---------- Record set ----------

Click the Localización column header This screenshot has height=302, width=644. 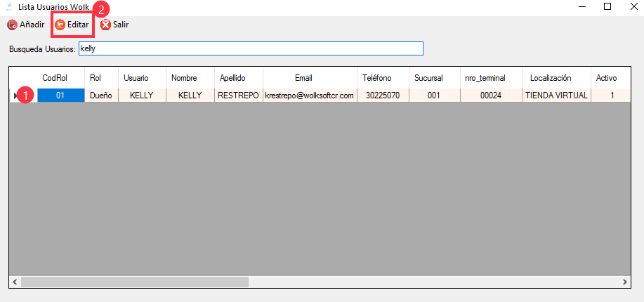551,78
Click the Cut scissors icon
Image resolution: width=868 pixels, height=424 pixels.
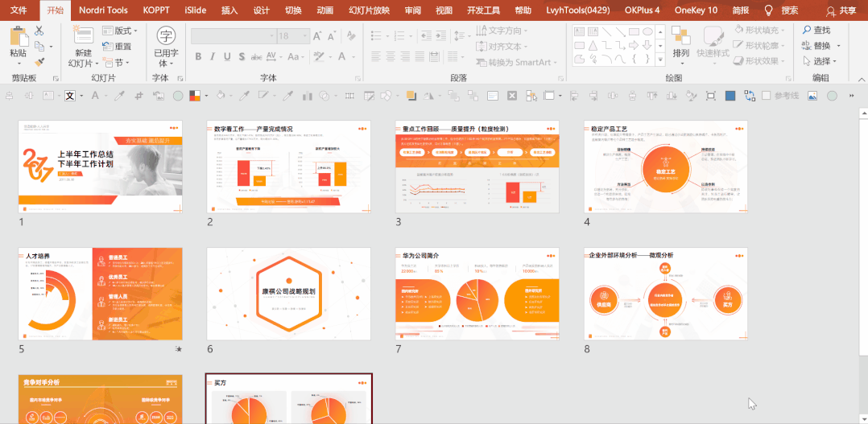click(x=39, y=31)
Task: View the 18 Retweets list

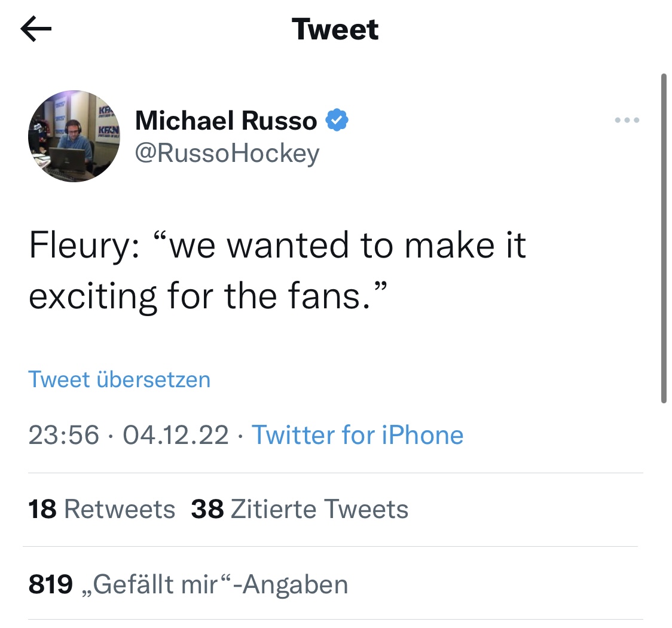Action: pyautogui.click(x=102, y=510)
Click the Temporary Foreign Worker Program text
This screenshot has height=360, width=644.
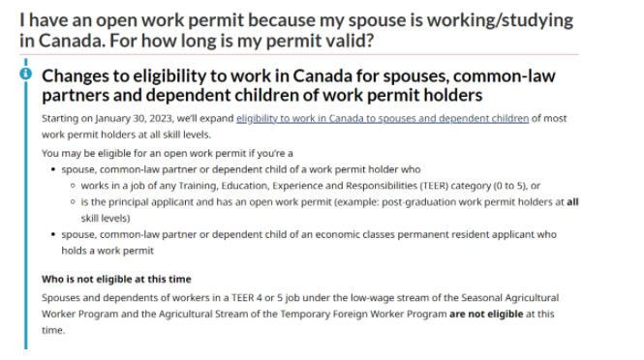(x=363, y=314)
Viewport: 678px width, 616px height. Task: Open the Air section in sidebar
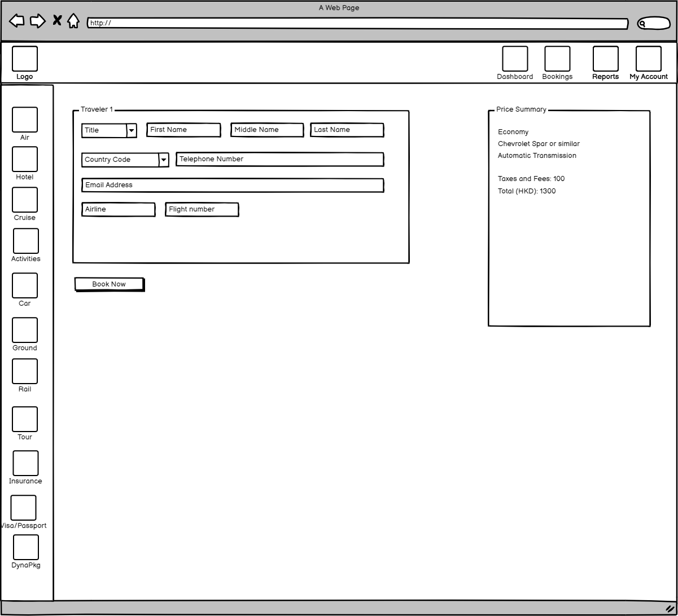(x=25, y=120)
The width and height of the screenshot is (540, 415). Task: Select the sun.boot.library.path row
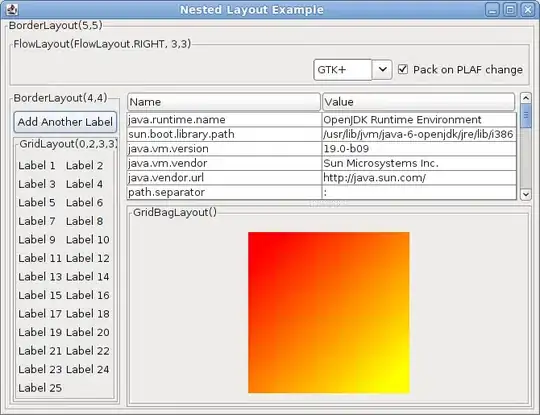[x=322, y=134]
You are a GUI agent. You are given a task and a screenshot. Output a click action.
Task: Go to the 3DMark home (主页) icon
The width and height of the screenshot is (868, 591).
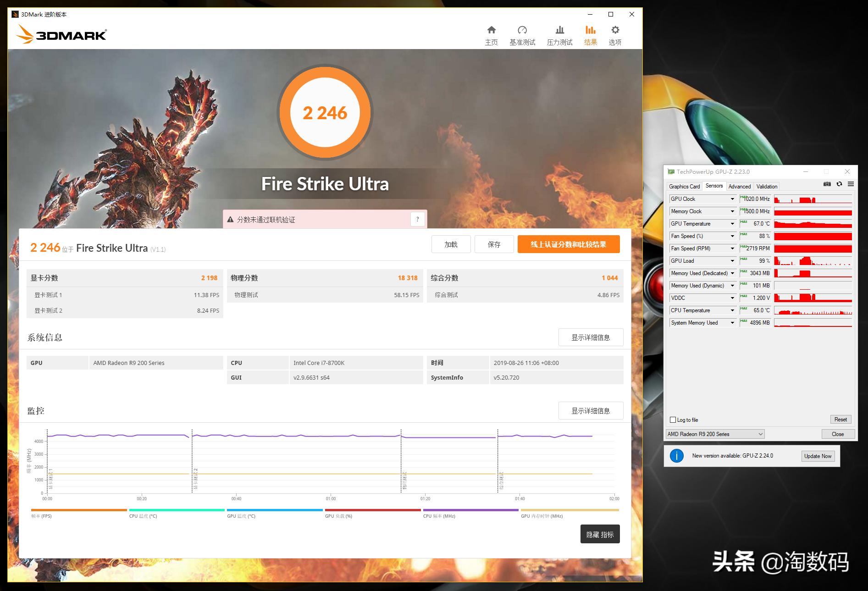pyautogui.click(x=491, y=30)
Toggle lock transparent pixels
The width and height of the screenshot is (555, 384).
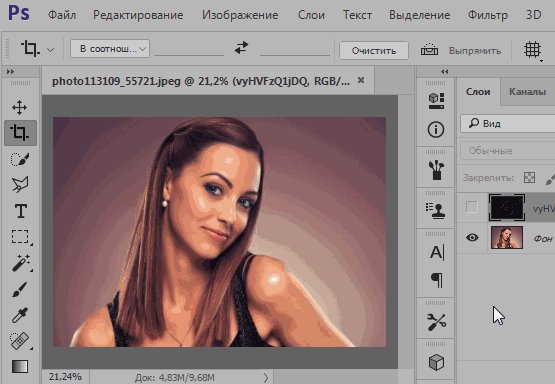pos(529,178)
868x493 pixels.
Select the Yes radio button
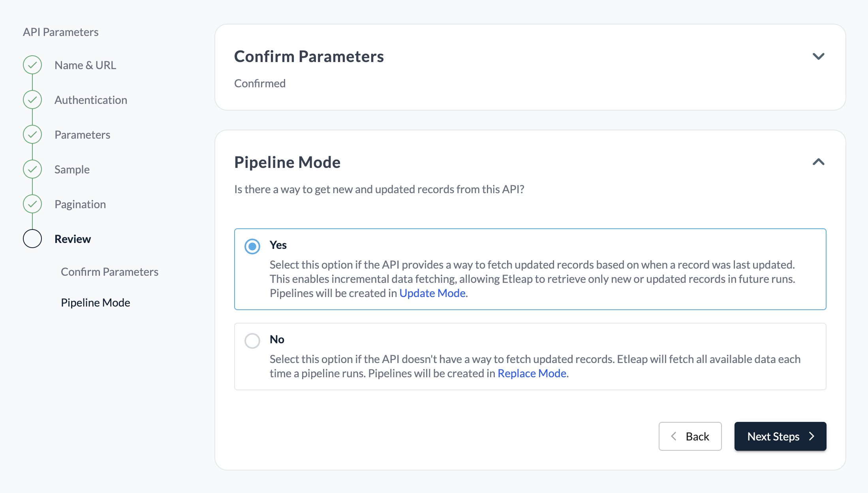coord(252,247)
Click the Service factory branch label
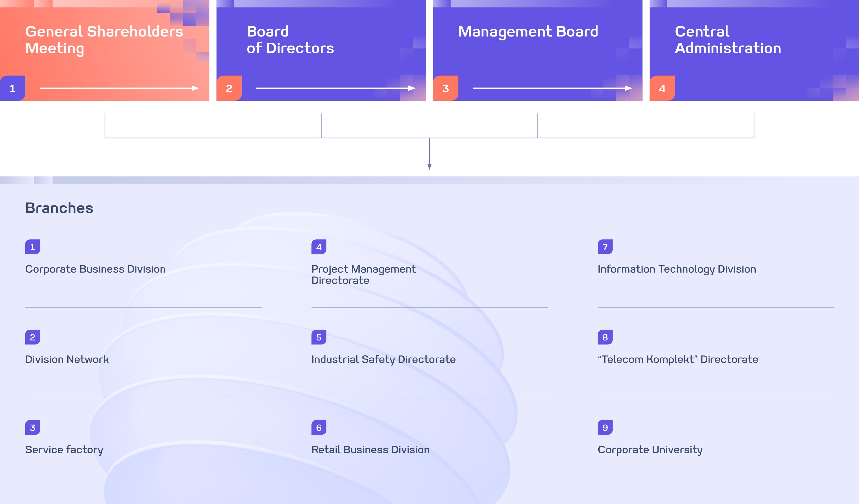The height and width of the screenshot is (504, 859). pos(64,450)
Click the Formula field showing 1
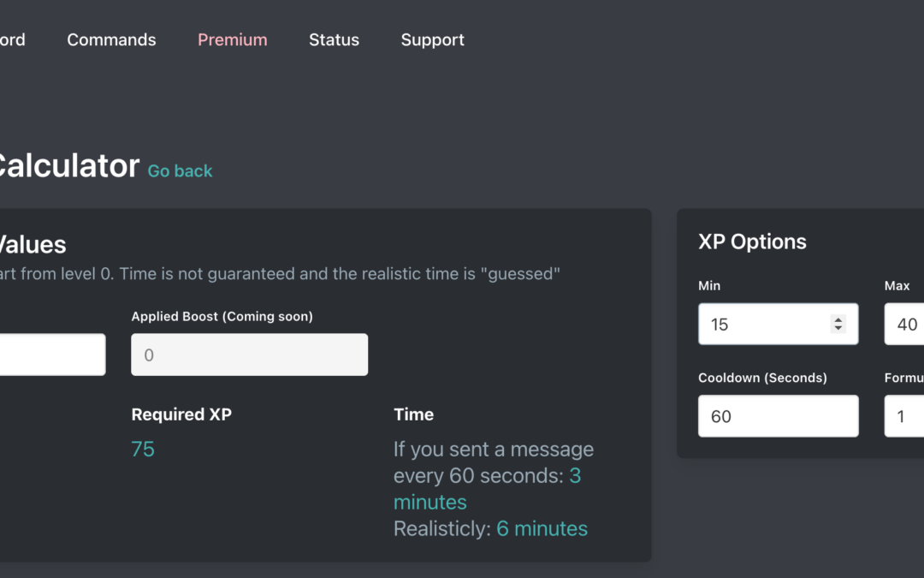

----------

**Your objective**
Your copy should hold only the lines from the line with "Click the Service factory branch label" through the end of the data above, both ends included, transcribed exactly and without pictures.

**Response to this exercise**
Click the Service factory branch label
The height and width of the screenshot is (504, 859). pos(64,450)
Click the Formula field showing 1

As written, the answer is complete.